┌─ Data to examine

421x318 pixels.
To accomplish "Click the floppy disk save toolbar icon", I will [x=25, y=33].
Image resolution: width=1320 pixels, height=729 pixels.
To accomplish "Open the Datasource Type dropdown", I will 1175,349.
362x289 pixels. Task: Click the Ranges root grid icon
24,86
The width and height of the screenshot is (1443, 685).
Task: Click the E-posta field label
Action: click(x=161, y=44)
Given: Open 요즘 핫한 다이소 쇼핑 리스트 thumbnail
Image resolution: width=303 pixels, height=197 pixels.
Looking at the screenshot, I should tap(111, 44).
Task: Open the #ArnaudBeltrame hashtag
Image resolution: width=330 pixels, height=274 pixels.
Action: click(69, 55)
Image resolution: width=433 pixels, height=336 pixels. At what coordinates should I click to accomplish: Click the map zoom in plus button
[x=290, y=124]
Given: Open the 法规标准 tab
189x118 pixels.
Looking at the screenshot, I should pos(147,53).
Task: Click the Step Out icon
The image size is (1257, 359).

└─
┌─ Data to examine

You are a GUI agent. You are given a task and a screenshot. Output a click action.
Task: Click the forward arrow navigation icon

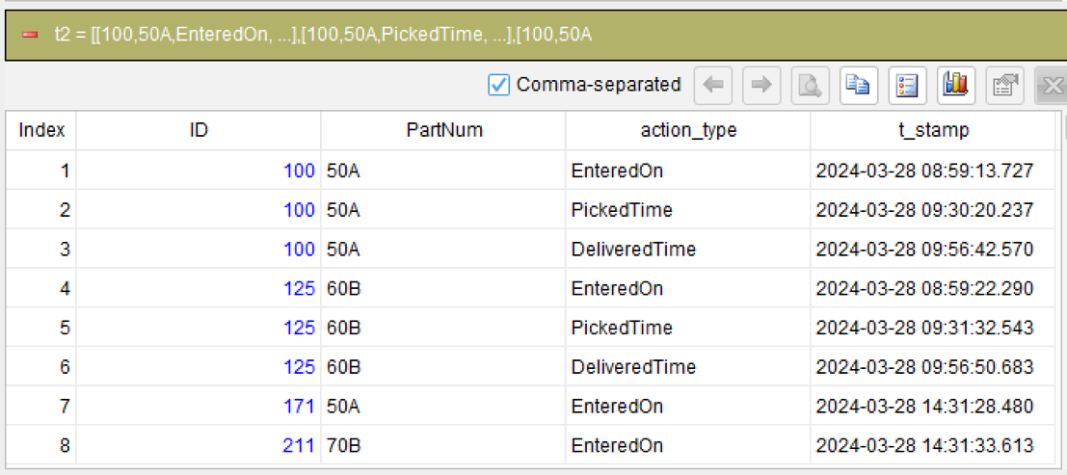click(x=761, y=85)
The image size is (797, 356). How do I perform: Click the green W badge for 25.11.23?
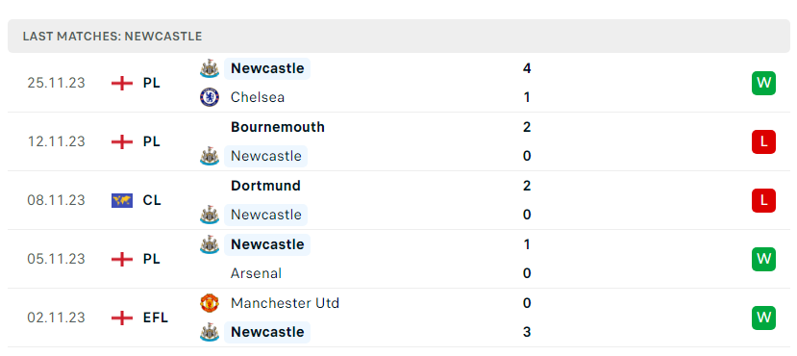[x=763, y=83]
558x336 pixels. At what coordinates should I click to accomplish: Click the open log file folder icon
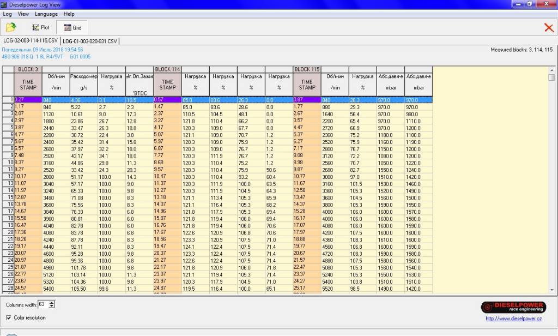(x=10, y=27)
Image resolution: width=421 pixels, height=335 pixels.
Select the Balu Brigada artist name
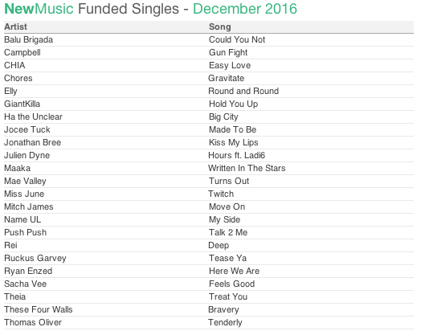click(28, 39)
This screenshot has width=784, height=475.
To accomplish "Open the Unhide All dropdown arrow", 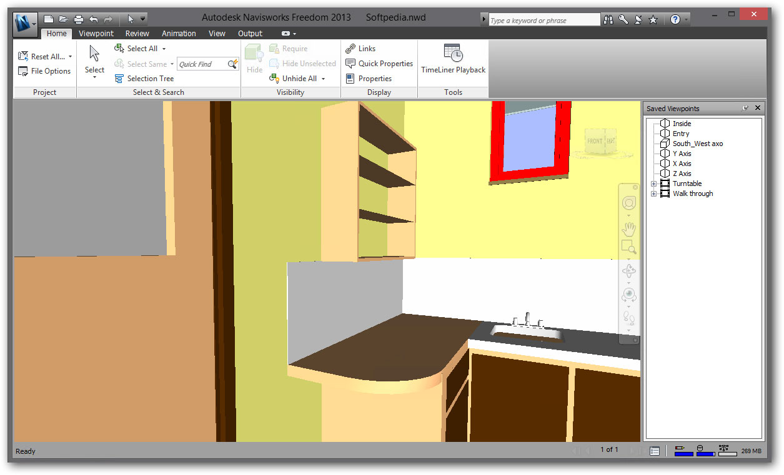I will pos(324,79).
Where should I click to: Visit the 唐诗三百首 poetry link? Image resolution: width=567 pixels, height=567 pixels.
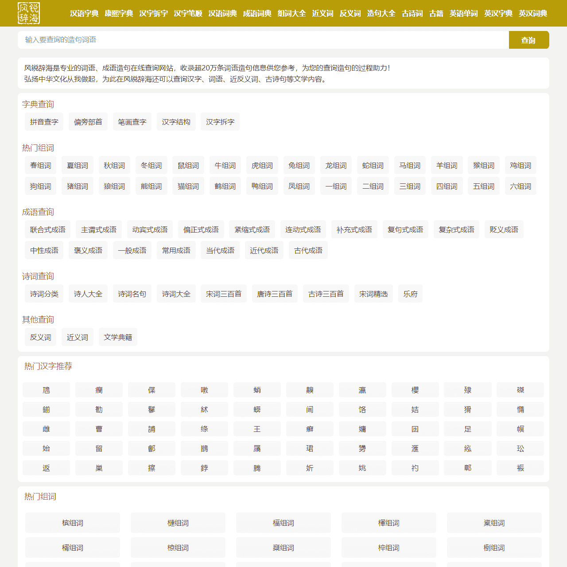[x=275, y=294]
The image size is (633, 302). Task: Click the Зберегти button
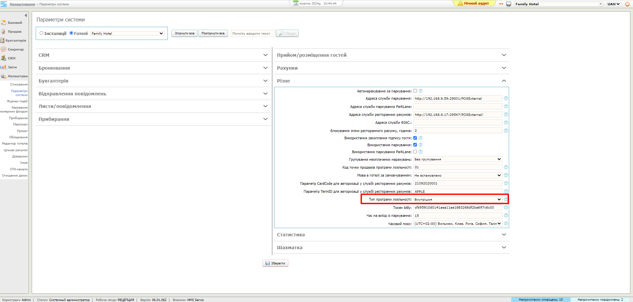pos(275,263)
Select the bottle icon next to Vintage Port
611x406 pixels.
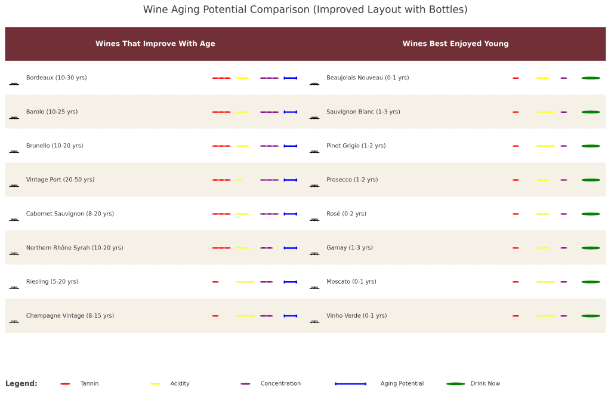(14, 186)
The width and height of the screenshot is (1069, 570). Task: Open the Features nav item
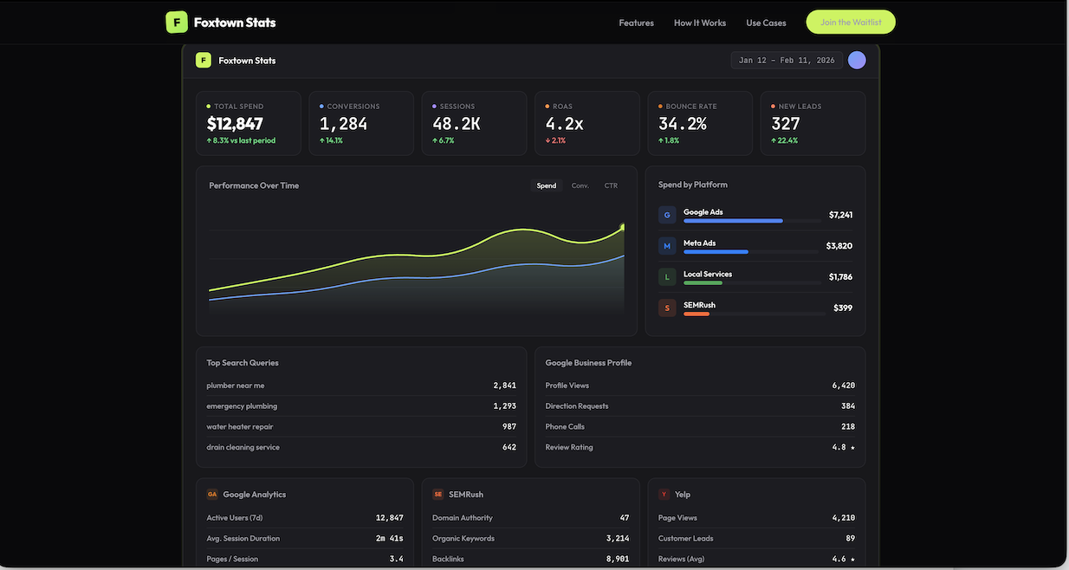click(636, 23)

└─

# Your task
The lines above from the one containing "189x118 pixels." through the one containing "The image size is (1257, 359)." are to be set down exactly, and no others.

# Reply
189x118 pixels.
Looking at the screenshot, I should pos(147,53).
Task: Click the Step Out icon
The image size is (1257, 359).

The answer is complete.